Robby: Why is there an expectation that the apple will make people think I’m a nuisance. There are fun people and jerks in everyday life. That is what I expect in life, reasonably putting it. Apples are nice.
xtina: It seems to be a simple thing; to hand out an apple. I like how it is actually complex and transgressive… to give an apple to a stranger on a street like Hollywood Boulevard.
Marc: I agree that handing out an apple is easy. We are artists. Sissi did an act that was ok, nice even and was arrested. By handing out an apple, we are saying that giving things out is ok . This is what artists do, give things.
Sissi: In a way, with the short amount of time, you have to focus on something small to get anywhere at all.
Cara: I was in the group that chose to focus on apples.
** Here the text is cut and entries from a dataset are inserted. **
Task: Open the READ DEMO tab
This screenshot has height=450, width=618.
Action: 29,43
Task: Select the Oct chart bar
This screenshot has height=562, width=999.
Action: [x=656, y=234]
You could decide to show it to people, bite it, or give it.
Sissi: there is a Swedish song that goes, “If you have an apple, would you share it with me. And sing an apple melody. Or would you keep it for yourself?”
xtina: I propose that we drink champagne and sing the song and then try to hand out apples.
Cara: Cheap sparkling wine from California. I’m very pleased.
Sissi: When I was in prison, the only think I had to eat was an apple. I made a mistake. They gave us milk, but I’m a vegetarian so I didn’t take it. And then other folks in the cell said that they could have eaten it… they were stockpiling food.
xtina: Do we all agree?
Marc: Do we have to agree?
Otto: A good campaign involves everyone.